The University of Sheffield
Department of Computer Science

COM6115 Text Processing

Summary This module introduces fundamental concepts and ideas in natural language text processing, covers techniques for handling text corpora, and examines representative systems that require the automated processing of large volumes of text. The course focuses on modern quantitative techniques for text analysis and explores important models for representing and acquiring information from texts. Students should be aware that there are limited places available on this course
Session Autumn 2023/24
Credits 15
Assessment
  • Assignment [LOs 1 & 3]
  • Formal examination [LOs 2 & 3]
Lecturer(s) Prof. Aline Villavicencio & Dr Chenghua Lin
Resources
Aims
  • to develop an understanding of the fundamentals of text processing;
  • to acquire familiarity with techniques for handling text corpora;
  • to develop an understanding of the basic problems and principles underlying text processing applications.
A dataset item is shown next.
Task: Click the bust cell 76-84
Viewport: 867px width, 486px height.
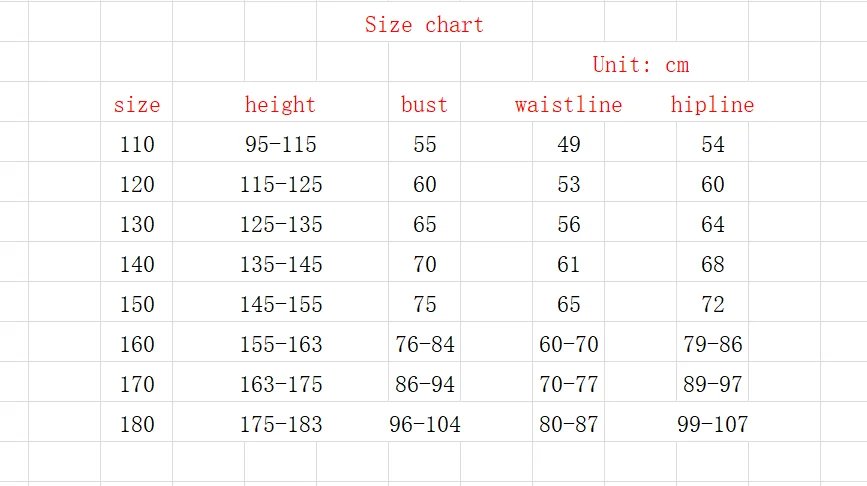Action: click(424, 344)
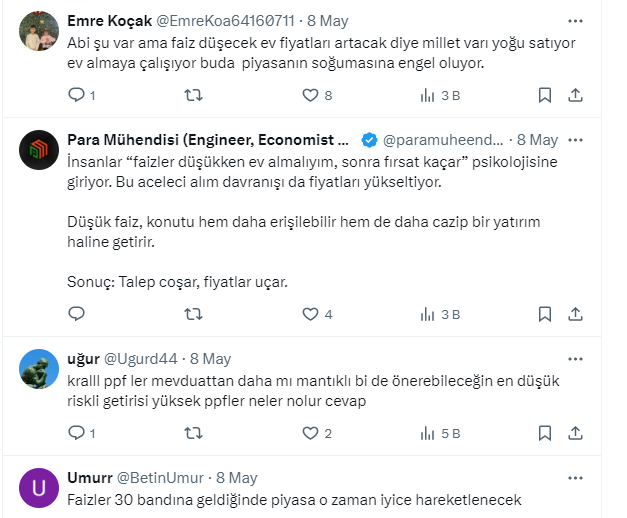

Learning Outcomes  By the end of this unit, a candidate should be able to:
  1. code in a programming language well-suited to text handling
  2. identify and explain key techniques that are relevant to performing a number of text processing tasks
  3. implement systems able to analyse large volumes of textual data, and to perform basic, and in selected cases, more advanced text processing tasks
Content
  • Programming for text processing
  • Linguistic background
  • Text processing topics, such as:
    • Information retrieval
    • Natural language generation
    • Information Extraction
    • Sentiment analysis
Teaching Method
  • There will be 2 lectures per week, with not more than 20 lectures overall.
  • A third session will be available for lab classes or tutorials some weeks.
Feedback Students can discuss their lab exercise code during lab sessions. They will receive feedback comments on their marked assignment work later on in the term (prior to the exam).